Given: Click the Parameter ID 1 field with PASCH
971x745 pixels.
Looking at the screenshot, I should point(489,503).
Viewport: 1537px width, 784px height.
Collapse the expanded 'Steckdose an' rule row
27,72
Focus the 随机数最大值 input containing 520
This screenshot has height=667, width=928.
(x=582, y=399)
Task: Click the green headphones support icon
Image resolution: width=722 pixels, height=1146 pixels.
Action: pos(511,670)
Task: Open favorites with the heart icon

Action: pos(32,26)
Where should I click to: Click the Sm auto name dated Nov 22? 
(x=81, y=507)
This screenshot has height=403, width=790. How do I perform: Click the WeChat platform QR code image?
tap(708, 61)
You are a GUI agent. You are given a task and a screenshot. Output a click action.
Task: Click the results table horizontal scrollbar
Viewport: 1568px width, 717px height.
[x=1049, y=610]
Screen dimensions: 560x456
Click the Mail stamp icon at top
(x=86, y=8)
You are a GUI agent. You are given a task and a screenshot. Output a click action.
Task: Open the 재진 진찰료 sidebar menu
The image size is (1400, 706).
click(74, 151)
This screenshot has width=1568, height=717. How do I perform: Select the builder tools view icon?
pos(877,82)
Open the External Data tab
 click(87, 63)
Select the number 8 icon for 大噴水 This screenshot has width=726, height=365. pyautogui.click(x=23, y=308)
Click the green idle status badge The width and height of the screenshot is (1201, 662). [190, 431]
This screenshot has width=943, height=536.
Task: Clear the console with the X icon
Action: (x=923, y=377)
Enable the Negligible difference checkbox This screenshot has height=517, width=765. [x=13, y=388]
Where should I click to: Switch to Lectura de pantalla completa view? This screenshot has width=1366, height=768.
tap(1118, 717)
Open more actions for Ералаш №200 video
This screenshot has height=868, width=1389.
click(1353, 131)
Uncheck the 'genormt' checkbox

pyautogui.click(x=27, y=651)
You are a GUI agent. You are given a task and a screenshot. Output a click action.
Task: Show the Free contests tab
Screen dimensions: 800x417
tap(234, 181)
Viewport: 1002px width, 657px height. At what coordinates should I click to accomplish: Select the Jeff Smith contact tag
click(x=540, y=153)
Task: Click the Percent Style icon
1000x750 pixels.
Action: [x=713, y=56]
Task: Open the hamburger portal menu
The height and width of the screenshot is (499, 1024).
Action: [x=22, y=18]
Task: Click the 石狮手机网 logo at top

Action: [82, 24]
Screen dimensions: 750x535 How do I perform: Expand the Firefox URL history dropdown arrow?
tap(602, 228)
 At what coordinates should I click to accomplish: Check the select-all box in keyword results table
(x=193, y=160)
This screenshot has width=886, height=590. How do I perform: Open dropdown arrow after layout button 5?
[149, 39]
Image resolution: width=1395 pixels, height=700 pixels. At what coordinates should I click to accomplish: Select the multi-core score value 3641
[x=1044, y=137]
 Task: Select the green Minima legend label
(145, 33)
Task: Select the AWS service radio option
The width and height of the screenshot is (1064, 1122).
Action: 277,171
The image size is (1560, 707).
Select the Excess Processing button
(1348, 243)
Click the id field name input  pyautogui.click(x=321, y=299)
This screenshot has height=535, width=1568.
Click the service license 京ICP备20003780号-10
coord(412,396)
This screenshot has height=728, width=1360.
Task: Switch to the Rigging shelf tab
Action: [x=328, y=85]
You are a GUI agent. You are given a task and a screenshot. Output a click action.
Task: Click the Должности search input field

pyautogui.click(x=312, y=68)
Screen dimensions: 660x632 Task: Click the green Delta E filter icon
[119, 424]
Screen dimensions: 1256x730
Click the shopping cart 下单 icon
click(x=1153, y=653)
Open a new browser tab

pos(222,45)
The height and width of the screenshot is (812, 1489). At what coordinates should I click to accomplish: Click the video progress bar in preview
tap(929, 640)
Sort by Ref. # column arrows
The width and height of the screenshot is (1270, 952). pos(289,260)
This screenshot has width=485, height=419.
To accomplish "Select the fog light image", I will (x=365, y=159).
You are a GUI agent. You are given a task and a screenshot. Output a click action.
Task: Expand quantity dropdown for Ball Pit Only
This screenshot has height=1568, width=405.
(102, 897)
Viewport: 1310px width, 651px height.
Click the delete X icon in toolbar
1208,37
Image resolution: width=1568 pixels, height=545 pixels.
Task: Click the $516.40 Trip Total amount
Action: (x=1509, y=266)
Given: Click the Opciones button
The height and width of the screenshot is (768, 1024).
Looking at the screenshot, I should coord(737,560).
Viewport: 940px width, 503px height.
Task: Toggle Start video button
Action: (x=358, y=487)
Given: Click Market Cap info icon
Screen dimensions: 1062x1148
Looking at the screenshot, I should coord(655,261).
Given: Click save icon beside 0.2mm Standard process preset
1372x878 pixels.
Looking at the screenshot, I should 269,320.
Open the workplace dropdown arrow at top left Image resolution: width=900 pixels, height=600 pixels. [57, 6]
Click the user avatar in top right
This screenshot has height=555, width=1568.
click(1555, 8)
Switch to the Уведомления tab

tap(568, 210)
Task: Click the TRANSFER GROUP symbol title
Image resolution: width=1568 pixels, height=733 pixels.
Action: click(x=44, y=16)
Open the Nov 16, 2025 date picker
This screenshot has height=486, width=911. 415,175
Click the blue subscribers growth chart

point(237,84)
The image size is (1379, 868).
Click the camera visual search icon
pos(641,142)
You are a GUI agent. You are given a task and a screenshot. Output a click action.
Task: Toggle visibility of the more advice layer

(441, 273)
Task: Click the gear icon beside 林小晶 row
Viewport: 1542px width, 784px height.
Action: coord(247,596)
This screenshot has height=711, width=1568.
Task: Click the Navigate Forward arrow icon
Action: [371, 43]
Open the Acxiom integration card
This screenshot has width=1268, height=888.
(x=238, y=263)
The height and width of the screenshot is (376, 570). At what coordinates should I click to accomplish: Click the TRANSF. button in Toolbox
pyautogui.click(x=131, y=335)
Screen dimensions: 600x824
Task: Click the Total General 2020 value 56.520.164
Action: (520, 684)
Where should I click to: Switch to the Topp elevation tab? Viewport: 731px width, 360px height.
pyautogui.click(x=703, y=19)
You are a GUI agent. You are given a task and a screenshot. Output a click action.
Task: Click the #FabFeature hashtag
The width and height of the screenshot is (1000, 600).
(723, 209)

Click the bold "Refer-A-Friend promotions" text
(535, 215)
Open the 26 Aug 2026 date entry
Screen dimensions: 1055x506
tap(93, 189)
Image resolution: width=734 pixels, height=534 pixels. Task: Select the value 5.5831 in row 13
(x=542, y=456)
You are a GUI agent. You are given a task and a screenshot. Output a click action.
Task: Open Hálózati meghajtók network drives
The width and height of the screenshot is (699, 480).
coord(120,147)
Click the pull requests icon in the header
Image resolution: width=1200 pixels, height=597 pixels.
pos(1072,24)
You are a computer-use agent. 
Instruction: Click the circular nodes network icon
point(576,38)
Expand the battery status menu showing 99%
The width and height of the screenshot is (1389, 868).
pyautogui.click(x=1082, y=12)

Exercise aim: Please give an exact copy of the lines above, beginning with the line containing "Viewport: 1542px width, 784px height." and running through the line containing "Task: Open Hálózati meghajtók network drives", and of no other lines.

Response to this task:
Viewport: 1542px width, 784px height.
Action: coord(247,596)
This screenshot has height=711, width=1568.
Task: Click the Navigate Forward arrow icon
Action: [371, 43]
Open the Acxiom integration card
This screenshot has width=1268, height=888.
(x=238, y=263)
The height and width of the screenshot is (376, 570). At what coordinates should I click to accomplish: Click the TRANSF. button in Toolbox
pyautogui.click(x=131, y=335)
Screen dimensions: 600x824
Task: Click the Total General 2020 value 56.520.164
Action: (520, 684)
Where should I click to: Switch to the Topp elevation tab? Viewport: 731px width, 360px height.
pyautogui.click(x=703, y=19)
You are a GUI agent. You are given a task and a screenshot. Output a click action.
Task: Click the #FabFeature hashtag
The width and height of the screenshot is (1000, 600).
(723, 209)

Click the bold "Refer-A-Friend promotions" text
(535, 215)
Open the 26 Aug 2026 date entry
Screen dimensions: 1055x506
tap(93, 189)
Image resolution: width=734 pixels, height=534 pixels. Task: Select the value 5.5831 in row 13
(x=542, y=456)
You are a GUI agent. You are given a task and a screenshot. Output a click action.
Task: Open Hálózati meghajtók network drives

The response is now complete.